Rhizodeposition and its effects on C fluxes in the soil
- Organic compounds released from living roots (rhizodeposits) are easily available sources of energy for microorganisms strongly affecting soil organic matter (SOM) dynamics. Although, rhizodeposition is a key driver of microbially mediated processes in the soils, it still remains the most uncertain component of the terrestrial carbon (C) cycle.
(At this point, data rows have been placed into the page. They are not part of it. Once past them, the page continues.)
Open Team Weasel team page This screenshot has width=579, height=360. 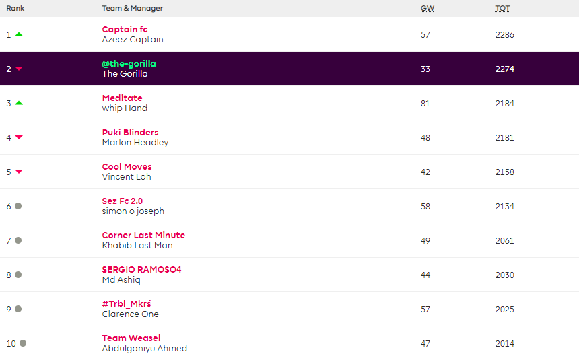point(131,338)
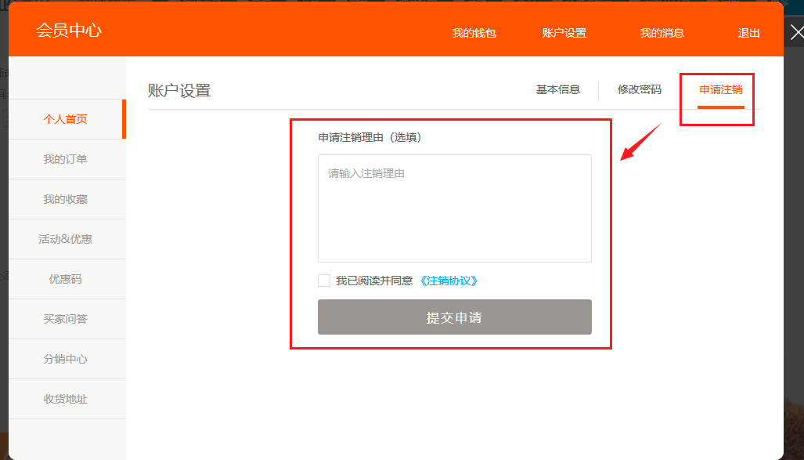Open 分销中心 from the sidebar
The width and height of the screenshot is (804, 460).
click(x=65, y=359)
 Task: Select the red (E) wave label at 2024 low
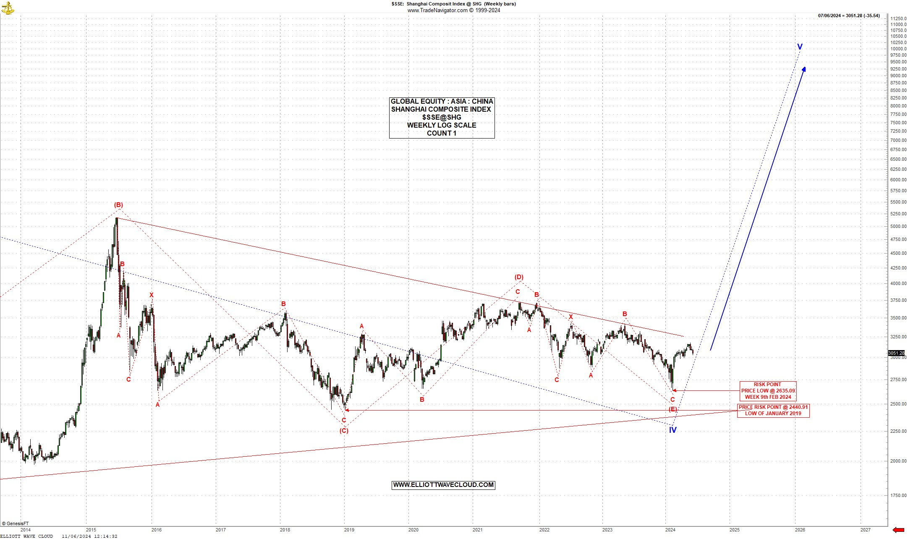click(x=672, y=409)
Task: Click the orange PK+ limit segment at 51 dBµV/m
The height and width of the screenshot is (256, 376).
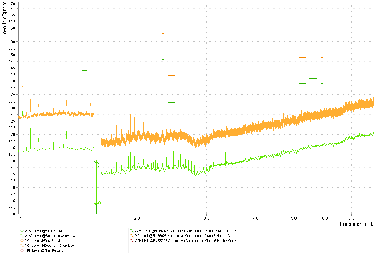Action: click(313, 52)
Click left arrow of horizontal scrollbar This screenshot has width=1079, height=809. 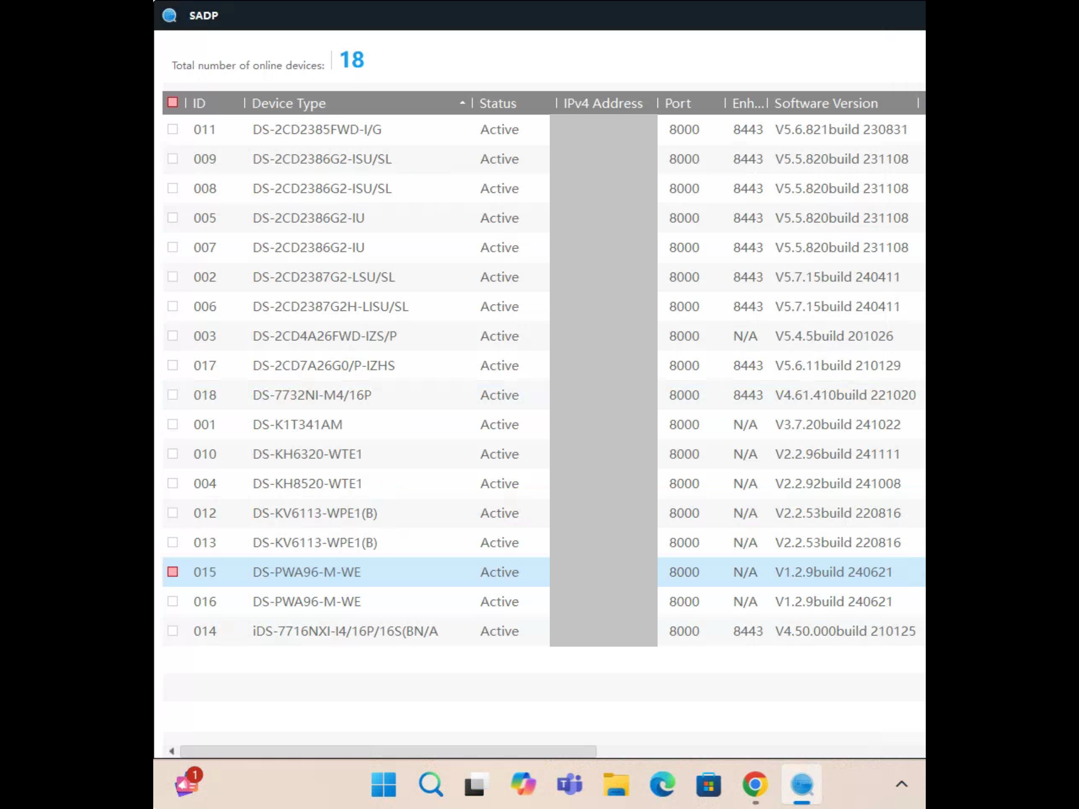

The input of C through rhizodeposition occurs in temporal and spatial hotspots. The objective of Study 1 was to determine the dynamics of hotspots of recently assimilated C in ryegrass roots. Shoots were 14CO2 pulse labeled and the allocation patterns at increasing time intervals were visualized by phosphor imaging. We could show a quick translocation of assimilated C to the roots. 14C hotspots were detected at the root tips already 6 hours after labeling. The hotspots remained active for at least 2 days. Eleven days after assimilation the hotspots at the tips had disappeared, and the 14C distribution was much more even than after 6 hours and 2 days.
Through the availability of rhizodeposits, hotspots create preferred habitats for microbes. Rhizodeposits are an important source of C and energy for microorganisms stimulating their growth and activity. Thereby, roots can influence the rate of native SOM decomposition in the rhizosphere. This rhizosphere priming effect (RPE) was reported to be plant-species specific. Therefore, we hypothesized that also plant inter-species interactions affect the RPE.
In Study 2, we used continuous 13CO2 labeling to investigate the RPE of monocultures and mixtures of typical agricultural crops. The RPE was consistently positive for all cultures with an increase of 43% - 136% above the unplanted soil. Of particular interest was the result that plant inter-species interactions between sunflower and wheat significantly reduced the RPE in contrast to mixtures which included soybean as a legume. It was argued that the RPE of the sunflower-wheat mixture was reduced through a more severe competition for nitrogen (N), whereas, due to the N-rich rhizodeposits of the legume and its lower demand for soil mineral N the RPE of the legume containing mixtures remained unaffected.
Besides potential plant-specific differences in the quality and quantity of rhizodeposits, also photosynthesis could control root exudation because of the fast transport of recently assimilated C to belowground pools. Taking both factors into account, in Studies 3 and 4 the effect of limited photosynthesis on the distribution of recently assimilated C, of stored C and of N was investigated. Based on 13C, 14C and 15N labeling of a legume and a non-legume we could demonstrate that high C and N demands of regrowing shoots after clipping led to a remobilization of stored C and N to the shoots. Additionally, recently assimilated C was retained in the regrowing shoots.
Shading, in contrast, did not induce a remobilization of stored C, since recently assimilated C obviously covered the demand of the shoots with lower growth rates. For both treatments lower amounts of recently assimilated C were observed in the belowground pools emphasizing the importance of the tight coupling of assimilation and belowground processes. Furthermore, different responses of clipping and shading of the legume and the non-legume could be detected for root-derived CO2.
The quantitative importance of rhizodeposition at field scale was determined in Study 5. We proposed a new approach for an improved quantification of rhizodeposition under field conditions taking into account the decomposed fraction of rhizodeposits. Based on a 14CO2 pulse labeling experiment under controlled conditions a rhizodeposition-to-root ratio was calculated and was applied to the root biomass of the field. The root biomass C of maize, sampled in July 2009, was 298±64 kg C ha-1. Gross rhizodeposition was 166±53 kg C ha-1.
With aging of SOM, the availability of C for microbial decomposition declines. In Study 6 the availability of younger relative to older C sources was assessed. The natural isotope abundances of 13C and 12C of SOM and CO2 were analyzed after a C3 to C4 vegetation change. The contribution of younger C, originating from the belowground C input by maize in the previous year, and that of older C sources, derived from the former C3 vegetation, to SOM and CO2 was determined. Comparing the proportions of younger and older C in SOM with that in CO2, we found that younger C was 7 times more available for microbial decomposition than older C pools.
In summary, this thesis extends the understanding of factors affecting rhizodeposition and of processes occurring at the soil-root interface. Furthermore, it presents a new method to quantify gross rhizodeposition at field scale. Although, we could gain insight in temporal changes of the availability of C pools for microbes, the ecological importance of C fluxes in the rhizosphere requires future research on this topic with regard to spatial and temporal predictions.